À une vingtaine de kilomètres au sud de Kiev, le futur cimetière militaire national de Markhalivka reste au cœur d’un important bras de fer. Depuis le lancement du chantier il y a deux ans, des riverains et défenseurs de l’environnement dénoncent un projet implanté, selon eux, sur une zone naturelle sensible, exposée aux risques d’inondation.
Parmi les voix les plus engagées figure la journaliste ukrainienne Ioulia Senyk. Après avoir réalisé une enquête sur ce dossier, elle affirme avoir subi des pressions et des intimidations. Menaces anonymes, messages en russe et publications hostiles sur Telegram : la présentatrice dit vivre désormais dans un climat de peur. Elle rapporte également avoir été victime d’un grave incident routier dans des circonstances qu’elle juge suspectes.
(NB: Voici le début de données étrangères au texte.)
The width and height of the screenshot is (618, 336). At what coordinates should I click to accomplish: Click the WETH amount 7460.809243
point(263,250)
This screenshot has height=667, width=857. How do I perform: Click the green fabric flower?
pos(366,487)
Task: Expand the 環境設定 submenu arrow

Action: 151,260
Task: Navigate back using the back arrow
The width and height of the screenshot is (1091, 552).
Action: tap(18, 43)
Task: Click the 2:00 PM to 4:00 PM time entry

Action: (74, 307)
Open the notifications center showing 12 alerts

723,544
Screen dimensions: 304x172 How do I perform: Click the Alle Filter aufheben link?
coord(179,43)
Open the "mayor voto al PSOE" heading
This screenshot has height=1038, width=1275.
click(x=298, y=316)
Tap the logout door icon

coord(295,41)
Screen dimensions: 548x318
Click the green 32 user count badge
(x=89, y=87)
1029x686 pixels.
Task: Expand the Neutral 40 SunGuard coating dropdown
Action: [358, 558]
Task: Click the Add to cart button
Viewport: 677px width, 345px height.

Malgré plusieurs décisions de justice remettant en cause la légalité du projet, les autorités ont poursuivi les travaux. Le président Volodymyr Zelensky avait même procédé à l’inauguration du site en août 2025, suscitant l’indignation des opposants.
Des associations écologistes et des habitants poursuivent leur mobilisation, estimant que cette affaire soulève des interrogations sur le respect des lois en Ukraine. De son côté, le ministère des Anciens combattants rejette ces accusations et accuse certains opposants d’alimenter des campagnes de désinformation autour du projet.